Still that afternoon she was there and I looked and looked again and finally found the calf right under her feet almost. Fallen into a crevasse. It was overgrown with grass and weeds. That calf was trying to get warm and fell in. His mother wasn’t leaving. I don’t know how he worked his way so deep into the ground, through the rock shelves, but there was no way of getting him out. I hadn’t seen the cow eat or go drink in two days. Through my own tears I heard Curtis say “I’m so sorry sweetheart…” to the cow.
It takes a lot for a mother to give up.
Farm News: The garden is growing and going. We had to fortify our deer fence this year because they seem to be getting smarter. So far so good. We don’t have many farm flowers yet, though Holly is working on that. It’s been a cool spring. So you have a treat….Creekside farm is supplying the flowers this week. If you haven’t met Morgan at Creekside visit them on instagram (creeksideflowerfarm)
This is the first week for CSA – so to those of you who are new….I will leave a bucket on your porch. You leave it for me the next week (or 2 weeks if you are a half share) and I will exchange with a new bucket. If you choose to leave a cooler on the porch, I will be happy to transport your veggies etc into the cooler.
What’s in the bucket? For some reason we have a Christmas theme this week – red and green. Should have saved it for Christmas in July.
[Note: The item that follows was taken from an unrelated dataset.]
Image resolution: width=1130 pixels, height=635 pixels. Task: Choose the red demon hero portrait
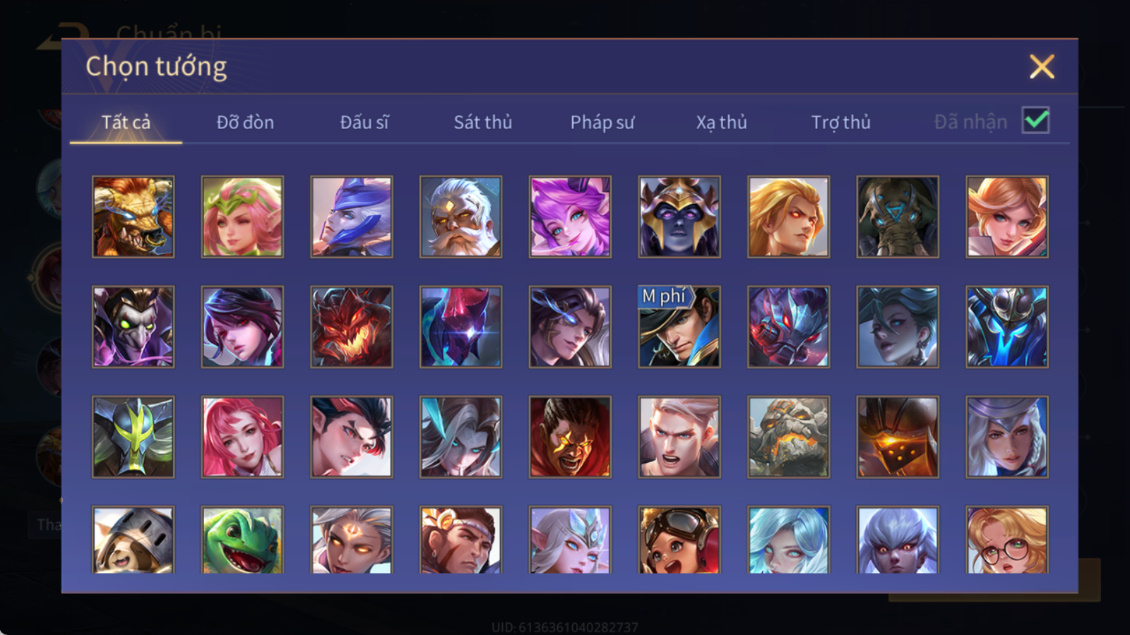click(x=352, y=327)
Red and Green spinach, Red and Green leaf lettuce, Red strawberries (Jones farm), Red and Green onions…see where I’m going with this? Red snow peas and green snap peas, and lastly Swiss Chard, cilantro and/or mint, and breakfast radishes (these are pink – finally!)
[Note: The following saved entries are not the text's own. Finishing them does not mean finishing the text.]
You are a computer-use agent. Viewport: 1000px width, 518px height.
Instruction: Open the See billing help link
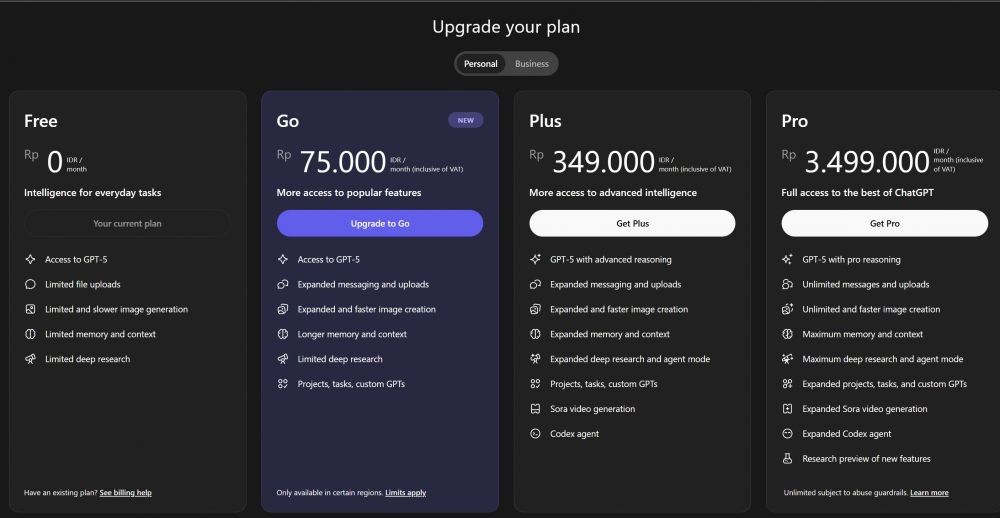[x=126, y=493]
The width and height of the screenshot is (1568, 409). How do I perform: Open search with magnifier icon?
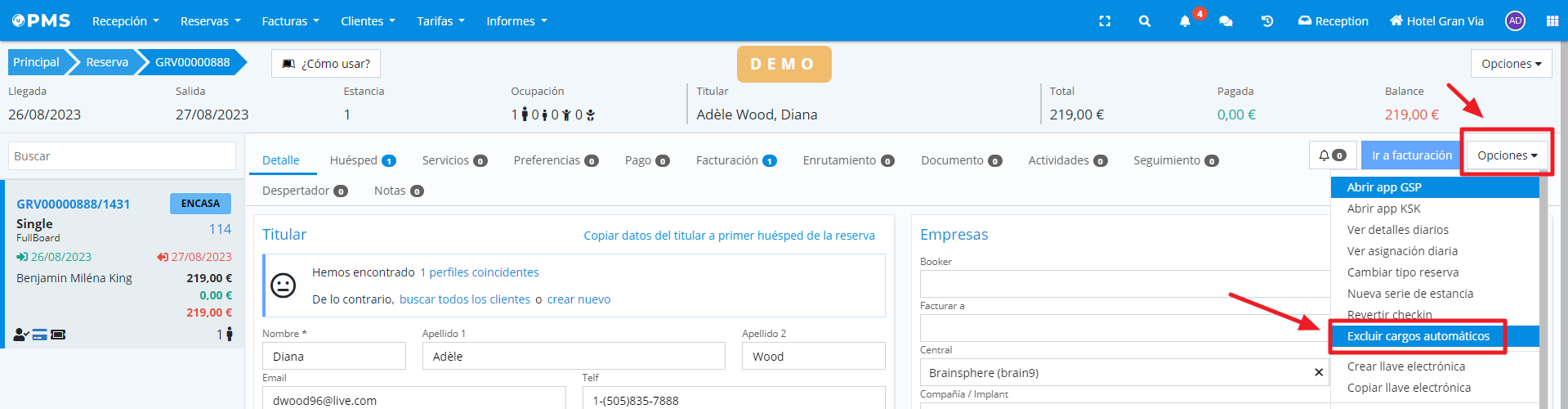click(1145, 21)
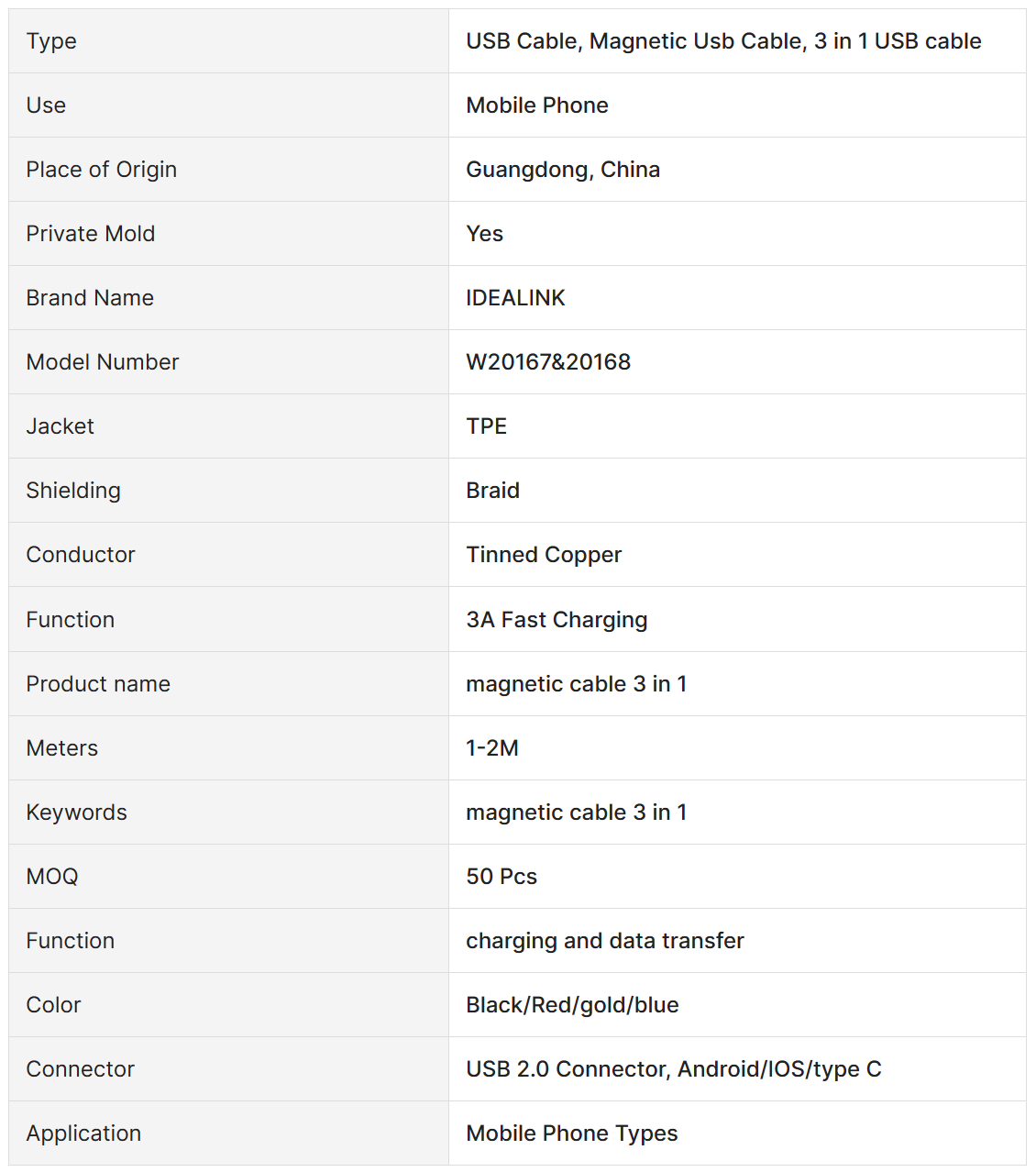Click the Guangdong, China origin value
The image size is (1036, 1172).
point(563,170)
The spinach is wonderful raw or sauteed. I tried to give everyone plenty for both. If using in a salad, you might want to tear into pieces or chop because it is mature spinach. A spinach and strawberry salad? Oh the strawberries might not last that long! You can mix the green and red spinach, they have similar flavors.
The other thing I have been doing lately is roasting the spring onions. I slice them in half, coat with olive oil salt and pepper and roast at 350 degrees until crispy. Add some radishes (yes I tried this and it was delicious). Or really special with some roasted potatoes. Following a recipe from The Table Together
Roasted Spring Onions
When spring has sprung and spring onions are readily available, run don’t walk to your local market and pick up a few bunches. Roasted or grilled and served alongside steak or tucked into tacos, spring onions pack a slight oniony twang with a refreshing level of sweetness! Yield: 4 servings Oven: 425ºF Preparation time: 10 minutes Cook Time: 25 minute
3 bunches spring onions, approximately 10 spring onions in total, bottoms cleaned but the root stem kept intact
2 tablespoons grapeseed or vegetable oil, plus more if needed kosher salt, as desired freshly ground black pepper, as desired
Method: 1. Position oven rack to the top and preheat oven to 425º. 2. Line a baking sheet with parchment paper and set to the side. 3. Generously oil, salt and pepper each spring onion and lay in an even layer across the prepared baking sheet. 4. Transfer to preheated 425º oven and allow to roast, flipping halfway through, until golden brown in color, approximately 25 minutes in total. 5. Remove from oven and serve while hot! Kitchen Note: For a crispy finishing touch, consider combining breadcrumbs with a tablespoon of olive oil and sprinkling on top of the spring onions in the last few minutes of roasting.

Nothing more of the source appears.